Central City–Baton Rouge, Louisiana; United States;
- Channels: Analog: 7 (VHF);

Ownership
- Owner: Louisiana Christian Broadcasting, Inc.

History
- First air date: August 28, 1989
- Last air date: October 20, 2010
- Former call signs: W13CG (1989–1991); DW13CG (1991–1995); W13CG (1995–1996); K07WE (1996–2008);
- Former channel number: 13 (1989–1996)
- Former affiliations: The Box (1989–2001); MTV2 (2001–2006);
- Call sign meaning: Central Baker Zachary

Technical information
- Facility ID: 24980
- Class: TX
- ERP: 3 kW
- Transmitter coordinates: 30°30′21.3″N 91°1′24.2″W﻿ / ﻿30.505917°N 91.023389°W

= WCBZ-LP =

WCBZ-LP was a low-power television station in Central City, Louisiana, broadcasting locally on VHF channel 7 as an affiliate of My Family TV. The station was affiliated with Central's local newspaper, the Central City News. The station is managed by former state senator Woody Jenkins, who once owned and managed WBTR and features programming local to the Central area, such as news coverage, local sports, and council and school board meetings.

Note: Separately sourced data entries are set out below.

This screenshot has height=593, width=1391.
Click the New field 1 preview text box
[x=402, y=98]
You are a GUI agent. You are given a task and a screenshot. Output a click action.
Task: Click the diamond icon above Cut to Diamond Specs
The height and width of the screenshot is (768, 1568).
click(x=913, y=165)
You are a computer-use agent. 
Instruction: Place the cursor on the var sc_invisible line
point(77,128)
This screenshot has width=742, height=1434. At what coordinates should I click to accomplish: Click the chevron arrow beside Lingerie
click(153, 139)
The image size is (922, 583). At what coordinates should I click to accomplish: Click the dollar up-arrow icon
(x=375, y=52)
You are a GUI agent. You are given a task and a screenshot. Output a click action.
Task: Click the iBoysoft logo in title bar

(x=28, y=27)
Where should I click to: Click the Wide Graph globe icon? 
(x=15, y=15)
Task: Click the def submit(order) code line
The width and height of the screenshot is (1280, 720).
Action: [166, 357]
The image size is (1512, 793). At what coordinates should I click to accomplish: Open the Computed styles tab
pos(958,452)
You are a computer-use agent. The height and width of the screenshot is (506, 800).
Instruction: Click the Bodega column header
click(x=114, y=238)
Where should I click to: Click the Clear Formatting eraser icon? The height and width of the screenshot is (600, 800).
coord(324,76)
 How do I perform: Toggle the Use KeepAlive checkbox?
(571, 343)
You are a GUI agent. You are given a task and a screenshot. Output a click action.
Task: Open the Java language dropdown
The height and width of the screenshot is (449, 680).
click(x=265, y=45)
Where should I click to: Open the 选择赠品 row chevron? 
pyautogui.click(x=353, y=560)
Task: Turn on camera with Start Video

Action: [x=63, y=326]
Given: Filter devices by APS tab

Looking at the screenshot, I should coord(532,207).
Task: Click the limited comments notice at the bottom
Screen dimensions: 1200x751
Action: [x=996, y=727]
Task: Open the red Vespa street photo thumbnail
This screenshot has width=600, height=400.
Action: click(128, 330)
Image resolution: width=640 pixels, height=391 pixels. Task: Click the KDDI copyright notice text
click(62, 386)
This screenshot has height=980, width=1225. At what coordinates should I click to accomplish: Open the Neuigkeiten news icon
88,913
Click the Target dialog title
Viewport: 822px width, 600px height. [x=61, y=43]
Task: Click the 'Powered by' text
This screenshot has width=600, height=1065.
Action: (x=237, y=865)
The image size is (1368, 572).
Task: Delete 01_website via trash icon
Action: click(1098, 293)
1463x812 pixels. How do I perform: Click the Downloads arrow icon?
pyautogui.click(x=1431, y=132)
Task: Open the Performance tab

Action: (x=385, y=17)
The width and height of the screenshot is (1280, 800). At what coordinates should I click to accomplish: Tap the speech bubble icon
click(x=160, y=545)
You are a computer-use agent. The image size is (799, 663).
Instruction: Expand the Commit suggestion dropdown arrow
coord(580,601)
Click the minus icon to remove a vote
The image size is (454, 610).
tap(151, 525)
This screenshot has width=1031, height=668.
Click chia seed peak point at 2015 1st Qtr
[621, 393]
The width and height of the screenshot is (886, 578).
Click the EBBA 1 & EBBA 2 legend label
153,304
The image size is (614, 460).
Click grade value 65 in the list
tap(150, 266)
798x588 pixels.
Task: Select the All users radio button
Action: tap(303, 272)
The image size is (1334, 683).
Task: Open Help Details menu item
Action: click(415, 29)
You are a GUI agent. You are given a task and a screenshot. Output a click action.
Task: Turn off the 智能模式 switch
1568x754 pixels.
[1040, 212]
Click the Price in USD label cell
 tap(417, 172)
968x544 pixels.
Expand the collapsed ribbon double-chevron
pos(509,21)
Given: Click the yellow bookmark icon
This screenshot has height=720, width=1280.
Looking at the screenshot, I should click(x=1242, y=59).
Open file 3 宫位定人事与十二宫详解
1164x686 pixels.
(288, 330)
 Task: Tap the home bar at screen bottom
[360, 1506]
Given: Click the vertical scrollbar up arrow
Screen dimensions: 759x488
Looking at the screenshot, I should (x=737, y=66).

The station conducted a "test broadcast" on November 13, 2008. Unlike many television stations, WCBZ was still broadcasting in analog, as it was exempt from the 2009 "Big Switch."

WCBZ went silent on October 20, 2010. On December 19, 2011, the Federal Communications Commission suspended the station's license and deleted the WCBZ-LP call sign from its database.